Tanto mar, ainda a navegar
“Se lembra do futuro que a gente combinou, eu era tão criança e ainda sou, querendo acreditar que o dia vai raiar”.
Chico Buarque, em Maninha
Ando procurando o espírito de Churchill. Vejam bem. Em 29 de setembro de 1938, foi firmado o Acordo de Munique. Com as assinaturas de Neville Chamberlain, primeiro-ministro britânico; Edouard Daladier, francês; Benito Mussolini, italiano; e o Fuhrer.
Era tentativa frustrada de conter a Alemanha. Que, em 1940, invadiria a Polônia e a Noruega. E, em 1941, iria até a União Soviética. O Fuhrer tinha abandonado a Liga das Nações, em 1933. E o primeiro-ministro inglês, Chamberlain, tentava, no Gabinete, obter acordo improvável. Com a invasão alemã na Noruega, Chamberlain renunciou. Foi substituído por Churchill. O charuto mais ousado da Europa.
Churchill nunca admitiu ajuste com a Alemanha. Porque intuía os propósitos do Fuhrer. Resistiu à pressão do seu Gabinete. Resistiu aos acenos alemães. E, na solidão de uma Europa fraturada, foi em frente. Não tinha mais libras para comprar armamento aos Estados Unidos. Conseguiu fazer um contrato com Franklin Roosevelt. No sistema lend/lease. Empréstimo arrendamento. Aprovado em 1941.
O tempo, e a tempestade de bombas sobre Londres, continuavam. Churchill, o Leão de Downing street, lutava como podia. A mão do destino, ajudado pela imprudência de Yamamoto, vieram em sua ajuda. Pearl Harbor. Em 7 de dezembro de 1941. Com o ataque japonês à base americana, a entrada dos americanos na guerra. Mudando inteiramente seu curso. Sinais de vitória dos aliados.
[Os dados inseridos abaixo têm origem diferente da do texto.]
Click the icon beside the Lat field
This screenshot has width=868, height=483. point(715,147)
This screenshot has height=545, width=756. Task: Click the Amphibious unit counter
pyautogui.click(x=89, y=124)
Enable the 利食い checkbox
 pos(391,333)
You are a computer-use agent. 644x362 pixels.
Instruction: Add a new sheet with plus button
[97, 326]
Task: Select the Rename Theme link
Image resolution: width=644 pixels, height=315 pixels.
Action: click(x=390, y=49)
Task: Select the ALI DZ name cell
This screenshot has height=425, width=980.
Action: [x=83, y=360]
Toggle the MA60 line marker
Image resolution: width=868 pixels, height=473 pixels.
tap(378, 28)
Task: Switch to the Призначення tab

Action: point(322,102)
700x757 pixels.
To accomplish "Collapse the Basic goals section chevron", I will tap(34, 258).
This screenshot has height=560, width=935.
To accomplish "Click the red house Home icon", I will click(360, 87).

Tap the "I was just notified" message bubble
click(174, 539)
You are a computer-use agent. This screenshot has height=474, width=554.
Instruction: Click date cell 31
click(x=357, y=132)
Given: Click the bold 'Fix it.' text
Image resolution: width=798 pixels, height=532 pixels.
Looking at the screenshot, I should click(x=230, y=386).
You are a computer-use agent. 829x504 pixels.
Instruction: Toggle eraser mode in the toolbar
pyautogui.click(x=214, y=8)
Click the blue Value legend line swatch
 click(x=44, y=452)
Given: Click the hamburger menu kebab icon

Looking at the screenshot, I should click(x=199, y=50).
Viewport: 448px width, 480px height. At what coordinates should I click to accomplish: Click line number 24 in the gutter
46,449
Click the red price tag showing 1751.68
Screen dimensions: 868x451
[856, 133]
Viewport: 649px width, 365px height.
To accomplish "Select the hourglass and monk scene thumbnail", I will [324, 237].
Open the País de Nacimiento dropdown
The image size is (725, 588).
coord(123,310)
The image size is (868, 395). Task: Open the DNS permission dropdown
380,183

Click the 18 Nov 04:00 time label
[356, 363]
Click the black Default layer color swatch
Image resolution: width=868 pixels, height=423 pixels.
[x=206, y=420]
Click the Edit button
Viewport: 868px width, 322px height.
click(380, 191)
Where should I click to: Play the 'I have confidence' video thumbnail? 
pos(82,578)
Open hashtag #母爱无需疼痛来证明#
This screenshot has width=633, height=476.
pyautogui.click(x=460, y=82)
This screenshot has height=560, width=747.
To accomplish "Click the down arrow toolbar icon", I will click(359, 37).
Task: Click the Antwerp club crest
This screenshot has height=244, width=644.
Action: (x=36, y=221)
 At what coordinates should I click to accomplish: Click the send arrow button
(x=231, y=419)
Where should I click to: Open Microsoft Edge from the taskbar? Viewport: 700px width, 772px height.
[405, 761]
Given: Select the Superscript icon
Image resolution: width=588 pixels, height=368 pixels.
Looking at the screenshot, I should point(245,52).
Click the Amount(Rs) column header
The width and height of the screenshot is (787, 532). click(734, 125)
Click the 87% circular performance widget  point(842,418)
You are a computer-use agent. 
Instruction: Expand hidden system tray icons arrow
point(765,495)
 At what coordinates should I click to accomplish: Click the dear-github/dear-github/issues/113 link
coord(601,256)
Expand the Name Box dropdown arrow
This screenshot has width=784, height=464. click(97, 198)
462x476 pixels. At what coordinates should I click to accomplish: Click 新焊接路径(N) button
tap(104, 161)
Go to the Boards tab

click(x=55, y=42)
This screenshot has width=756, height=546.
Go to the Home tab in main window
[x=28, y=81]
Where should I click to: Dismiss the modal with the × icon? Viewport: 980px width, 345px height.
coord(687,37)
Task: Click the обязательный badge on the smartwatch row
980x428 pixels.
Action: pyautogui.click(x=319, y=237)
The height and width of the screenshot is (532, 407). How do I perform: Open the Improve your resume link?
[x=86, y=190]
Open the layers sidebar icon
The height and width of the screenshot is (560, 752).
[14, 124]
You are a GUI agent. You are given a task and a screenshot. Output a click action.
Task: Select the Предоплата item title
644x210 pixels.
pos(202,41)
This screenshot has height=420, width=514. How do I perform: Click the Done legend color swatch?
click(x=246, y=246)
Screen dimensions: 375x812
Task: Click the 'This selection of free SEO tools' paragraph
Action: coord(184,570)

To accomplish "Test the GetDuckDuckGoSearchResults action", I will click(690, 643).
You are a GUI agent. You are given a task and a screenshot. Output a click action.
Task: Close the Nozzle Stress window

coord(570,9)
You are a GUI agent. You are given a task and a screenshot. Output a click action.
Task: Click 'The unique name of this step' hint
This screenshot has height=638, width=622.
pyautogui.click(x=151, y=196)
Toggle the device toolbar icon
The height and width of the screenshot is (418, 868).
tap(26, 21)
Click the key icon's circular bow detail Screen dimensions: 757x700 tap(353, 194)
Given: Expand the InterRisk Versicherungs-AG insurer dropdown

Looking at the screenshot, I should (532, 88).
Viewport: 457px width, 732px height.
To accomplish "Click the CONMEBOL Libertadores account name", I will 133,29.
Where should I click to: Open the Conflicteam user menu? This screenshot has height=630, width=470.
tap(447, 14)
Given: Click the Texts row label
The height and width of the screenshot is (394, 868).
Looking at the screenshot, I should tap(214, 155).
Não fora a bravura e a perspicácia de um político. Que fumava charuto e tomava diariamente sua dose de Pol Roger, o nazismo teria assumido o cenário mundial. Penso: onde anda o olhar de Churchill ?
A paisagem tropical está mais amena. Embora permaneça desigual. Com ausente nível de lucidez. E ampliado grau de poder do Centrão. No desequilíbrio dessa balança, quem perde é o país. O Centrão escapou da Lava Jato. Depois, no fastio de poder do governo passado, ganhou o orçamento secreto. Aumentou o número de deputados federais. Mesmo com pesquisa mostrando que 76% da população é contrária à medida.
Mais ainda. Derrubou os vetos do presidente da República em projeto de lei sobre compra compulsória de energia. De termoelétricas e eólicas. Em Brasília, todo mundo sabe que se trata de jabutis. Empurrado no texto legal por notórios lobistas. Inserção amoral que encarece as contas de luz dos brasileiros.
Tem mais. Na noite de São João, o jovem presidente da Câmara dos Deputados avisou que colocaria para votar, no dia seguinte, projeto de Decreto Legislativo. Para revogar o aumento do Imposto sobre Operações Financeiras - IOF. Iniciativa proposta pelo governo para ajustar o quadro fiscal. Aprovação líquida. O governo teve menos de cem votos. No Senado Federal, experiente direção, idem.
O IOF é tributo para regular cobrança fiscal. Não é para promover arrecadação. Mas Decreto Legislativo, conforme a Constituição, é usado quando o Poder Executivo exorbita sua competência. Não quando o Congresso discorda do mérito do projeto. O Centrão está aparentemente exercitando a sangria do governo. Derrota o país.
Parece estar faltando grandeza ao Centrão. Tão grande. Como disse o ex-presidente da Câmara, Ulysses Guimarães, “política é a arte do possível”. O Centrão está fazendo o possível para si próprio. É pouco.